Disclaimer:
This is a work in progress and results may vary.
Usage:
The file contains two objects that contain the functionally. In the future I am to make this executable through the command line. As of now it can only be called from another script.
"ImageCollector" Class:
This class downloads images based on Queries given to it. The amount of images to be downloaded is specified in the in the initialization. The images will then be reduced to a 32x32 format, normalized and stored in a pickle. The order of the images is random so that it doesn't affect training. The user may choose split and validation values to split the data into train, test and validation sets. Final pickle consists of an object with the classes:
- -- 'train_data' : Contains image data for the train set with the format [number of train images, 32, 32, 3]
- -- 'test_data' : Contains image data for the test set with the format [number of test images, 32, 32, 3]
- -- 'val_data' : Contains image data for the train set with the format [number of validation images, 32, 32, 3]
- -- 'train_labels': Contains sparse matrices based on the queries given with the format [number of train images, number of queries]
- -- 'test_labels' : Contains sparse matrices based on the queries given with the format [number of test images, number of queries]
- -- 'val_labels' : Contains sparse matrices based on the queries given with the format [number of validation images, number of queries]
Methods:
- --** download_images(self, Query, maxN = None, MaxRes = None)::** Downloads the amount of images specified into the downloads folder.
- --** filter_imgs():** Removes all unusable images from the folder.
- --** multiply_imgs(self, num = 4):** Uses affine transformations to increase the number of images in the downloads folder. Still not fully working so it might be best not to use it.
- --** pickle_images(self, split, dest):** Resizes, normalizes, randomizes and separates data into train, test and validation sets.
- --** __init__(self, dest,validation = 0, Query = None, split = 0.8)**
Ex:
test = ImageCollector(Query = ['airplane.jpg', 'dog.jpg', 'trees.jpg', 'frog.jpg'], split = 0.8, dest = '')
test.download_images(maxN = 500)
test.filter_imgs()
#test.multiply_imgs(test.Query)
test.pickle_images(split = 0.9, dest = 'test1')
"Model" Class:
Creates a basic keras convolutional neural network and trains it based on the images processed by the "ImageCollector" class.
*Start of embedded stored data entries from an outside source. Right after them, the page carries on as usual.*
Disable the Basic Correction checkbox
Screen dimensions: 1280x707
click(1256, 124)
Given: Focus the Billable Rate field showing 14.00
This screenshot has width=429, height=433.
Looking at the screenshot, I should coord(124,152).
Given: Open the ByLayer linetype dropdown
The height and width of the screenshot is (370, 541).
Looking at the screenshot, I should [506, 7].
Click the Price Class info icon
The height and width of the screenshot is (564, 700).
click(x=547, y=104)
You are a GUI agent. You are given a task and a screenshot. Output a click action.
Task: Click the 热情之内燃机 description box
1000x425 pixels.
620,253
In the future I aim to make the user be able to choose all parameters and size of the network. At the moment it is mostly fixed.
Methods:
- --** __init__(self,epoch, num_out, hold_prob = 0.7, learning_rate = 0.0001, layers = 2, filters = [32,64, 128], name = 'test_model')**
- --** get_images(self, dest):** Loads a pickle from dest.
- --** next_batch(self, data, data_labels, steps):** Outputs a batch of images and labels from data and data_labels of size steps. The batch is random.
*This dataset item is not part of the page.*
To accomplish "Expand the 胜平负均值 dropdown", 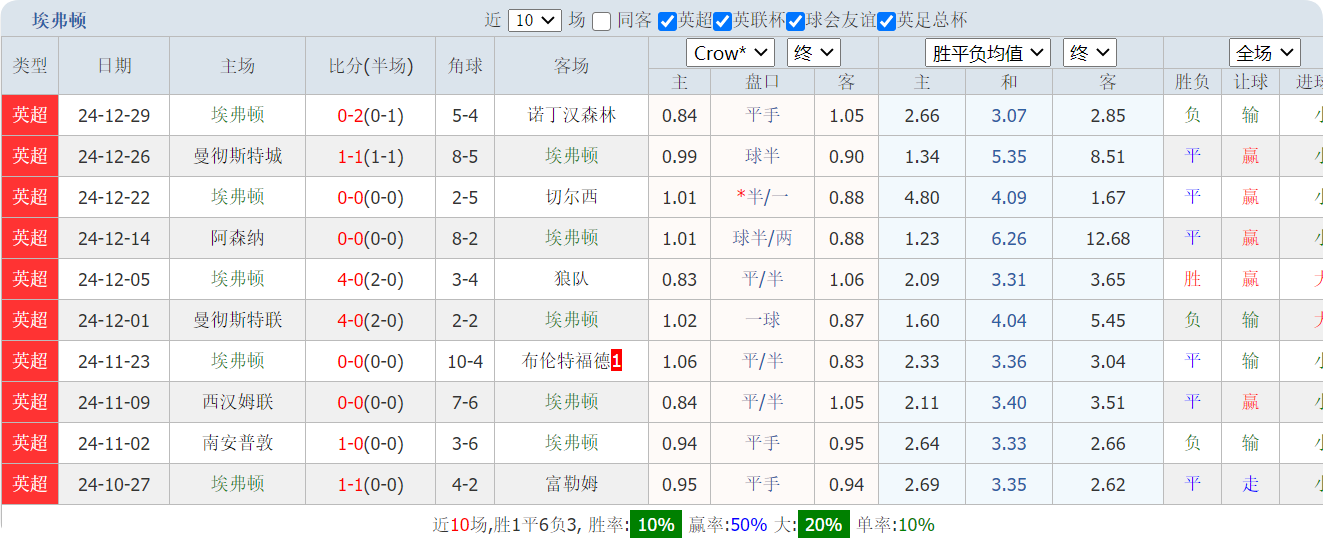I will click(987, 53).
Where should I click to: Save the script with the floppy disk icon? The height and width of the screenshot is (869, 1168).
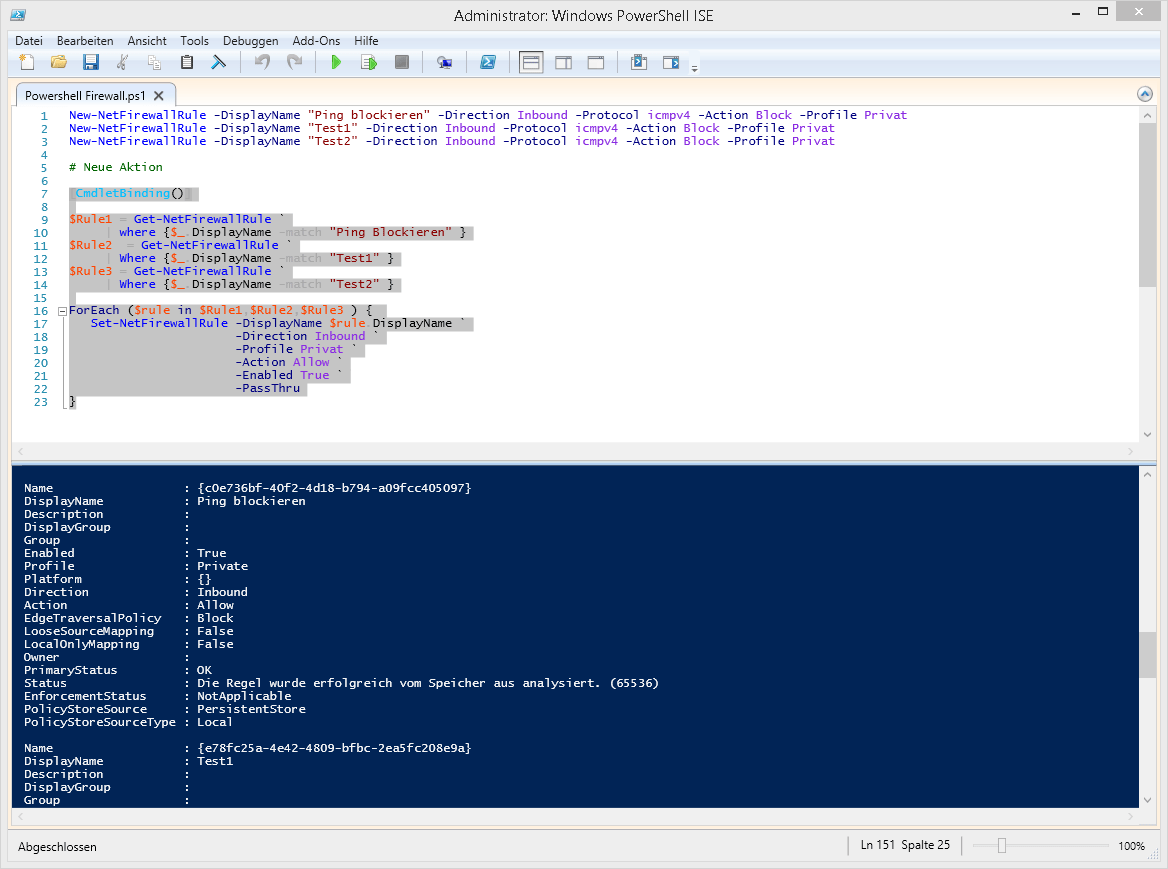[91, 63]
- --** train_layers(self):** Builds and trains the convolutional neural network. Return the model created.
Ex:
model = Model(80,4, layers = 2)
model.get\_images('test1.pickle')
model.train\_layers()
Results:
Test 1:
- --** Queries **= ['airplane.jpg', 'dog.jpg', 'trees.jpg', 'frog.jpg']
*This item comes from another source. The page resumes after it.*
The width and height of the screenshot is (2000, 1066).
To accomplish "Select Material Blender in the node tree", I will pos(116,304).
- --** Number of Images =** 500
- --** Epoch = 80**
- --** Train/Test split =** 9
This resulted in an accuracy of 85%.
Test 2:
- --** Queries **= ['airplane.jpg', 'dog.jpg', 'trees.jpg', 'frog.jpg', 'ship.jpg', 'bird.jpg']
- --** Number of Images =** 500
- --** Epoch = 80**
- --** Train/Test split =** 9
This resulted in an accuracy of 75%.
The biggest problem is the fact that we don't have enough quality images to train the network. Not all images downloaded are of exactly what we asked for and the more images we ask for, the lower quality they become.